- [REQUIREMENTS]: Copy everything from the line containing "Open the more" down to the end of the entries, substituting "Launch" for "Open" and leaving everything else unchanged.

# Start of THE INPUT

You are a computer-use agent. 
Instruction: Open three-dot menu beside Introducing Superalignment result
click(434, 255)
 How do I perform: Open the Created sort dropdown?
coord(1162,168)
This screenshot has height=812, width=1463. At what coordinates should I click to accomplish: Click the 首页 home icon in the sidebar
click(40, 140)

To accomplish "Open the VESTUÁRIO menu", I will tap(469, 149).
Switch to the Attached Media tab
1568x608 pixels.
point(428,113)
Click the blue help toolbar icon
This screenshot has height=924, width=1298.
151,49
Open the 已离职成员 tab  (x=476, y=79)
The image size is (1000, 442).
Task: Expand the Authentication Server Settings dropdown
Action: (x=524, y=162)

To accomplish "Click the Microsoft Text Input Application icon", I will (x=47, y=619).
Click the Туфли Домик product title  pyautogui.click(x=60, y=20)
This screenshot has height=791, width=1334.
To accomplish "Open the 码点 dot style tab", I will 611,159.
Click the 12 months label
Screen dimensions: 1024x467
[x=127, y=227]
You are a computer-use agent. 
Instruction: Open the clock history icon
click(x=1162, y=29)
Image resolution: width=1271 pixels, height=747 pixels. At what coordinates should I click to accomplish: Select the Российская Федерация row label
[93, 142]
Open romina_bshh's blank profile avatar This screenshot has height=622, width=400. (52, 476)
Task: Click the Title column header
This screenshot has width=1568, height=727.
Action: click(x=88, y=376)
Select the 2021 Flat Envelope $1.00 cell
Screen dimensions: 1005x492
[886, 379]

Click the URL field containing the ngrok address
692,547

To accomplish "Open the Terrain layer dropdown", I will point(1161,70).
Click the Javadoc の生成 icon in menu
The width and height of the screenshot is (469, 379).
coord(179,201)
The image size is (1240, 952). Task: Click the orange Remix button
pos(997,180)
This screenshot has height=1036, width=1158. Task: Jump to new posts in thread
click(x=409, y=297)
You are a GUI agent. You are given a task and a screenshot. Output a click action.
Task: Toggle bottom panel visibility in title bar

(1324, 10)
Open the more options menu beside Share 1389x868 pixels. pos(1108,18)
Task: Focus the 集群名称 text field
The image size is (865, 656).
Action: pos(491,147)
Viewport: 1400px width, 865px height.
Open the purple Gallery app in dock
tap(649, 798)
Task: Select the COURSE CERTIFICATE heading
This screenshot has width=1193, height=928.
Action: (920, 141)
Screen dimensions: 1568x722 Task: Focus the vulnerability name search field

# End of THE INPUT

- [RESULT BELOW]:
Launch the more options menu beside Share 1389x868 pixels. pos(1108,18)
Task: Focus the 集群名称 text field
The image size is (865, 656).
Action: pos(491,147)
Viewport: 1400px width, 865px height.
Launch the purple Gallery app in dock
tap(649, 798)
Task: Select the COURSE CERTIFICATE heading
This screenshot has width=1193, height=928.
Action: (920, 141)
Screen dimensions: 1568x722 Task: Focus the vulnerability name search field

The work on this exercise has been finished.